Interestingly, I don't see this issue with 64-bit code. With 32-bit, the behaviour is as you describe. This is definitely a bug in GC.

pjotrp commented 12 years ago

My hunch is that it has to do with rethrowing exceptions, i.e. filling the stack with exception references. Exceptions require adding stack info to allow rewinding later. That would explain slowness, first. Also, the GC somehow gets confused in 32-bits, maybe it runs out of stack space. Can you reproduce my hunch, so we can file a bug with the D authors?

mamarjan commented 12 years ago

Well, I do see it on 64bit on my laptop.

I already tried to reproduce the bug with simpler code, but didn't succeed. I was using nested try...catch statements, catching, rethrowing, but no seg fault. I will continue experimenting on a different branch, but this time reducing the code until I get less code or until the seg fault stops happening. While experimenting on Saturday I was already skipping the parsing, and instead of to!duble() in validat_score, I was simply just throwing the exception and the seg fault was still happening. So in this way I think I should be able to reduce the code significantly and prepare it for a bug report.

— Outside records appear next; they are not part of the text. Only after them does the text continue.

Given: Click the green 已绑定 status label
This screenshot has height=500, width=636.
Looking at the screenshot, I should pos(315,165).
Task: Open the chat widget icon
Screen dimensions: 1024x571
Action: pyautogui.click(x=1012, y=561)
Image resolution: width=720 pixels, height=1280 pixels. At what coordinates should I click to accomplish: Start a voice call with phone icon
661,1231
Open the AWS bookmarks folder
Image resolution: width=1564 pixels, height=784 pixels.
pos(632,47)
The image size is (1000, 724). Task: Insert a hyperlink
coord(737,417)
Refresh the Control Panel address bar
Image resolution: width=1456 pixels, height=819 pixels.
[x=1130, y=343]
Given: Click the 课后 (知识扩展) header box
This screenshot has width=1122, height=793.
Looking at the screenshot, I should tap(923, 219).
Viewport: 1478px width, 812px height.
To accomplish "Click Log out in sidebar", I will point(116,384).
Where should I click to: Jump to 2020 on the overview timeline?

But in parallel I would like to make a D runtime library with debug symbols included, so that I can point to a specific line in GC where the seg fault occurs (e.g. which pointer is invalid).

Thx for the comments.

mamarjan commented 12 years ago

I've been reducing the example and I'm currently at 42 lines :)

https://gist.github.com/2911818

You can compile it using "dmd seg_fault.d", 32bit and 64bit, both segfault. I've tried a bunch of different things, but it seems I'm not able to get to a shorter example. Some examples:

  1. When I comment the call to try_and_catch(), there is no seg fault (this was expected),
  2. When I remove the ~= operator in "line ~= something" (see gist), for example when I replace it for "line = line ~ something", there is no segfault,
  3. When I put 8176 or smaller as the array size in the new statement( see gist), there is no segfault. 8177 or higher produces the segfault. 8176+16=8192==8kB, seems something with 16 bytes in size is creating a problem here :)

Please take a look and let me know what you think. It seems still a bit too big and complicated for a bug report. But I'm out of ideas. For today at least :)

mamarjan commented 12 years ago

Temporarily solved by setting the array size to 8176 bytes.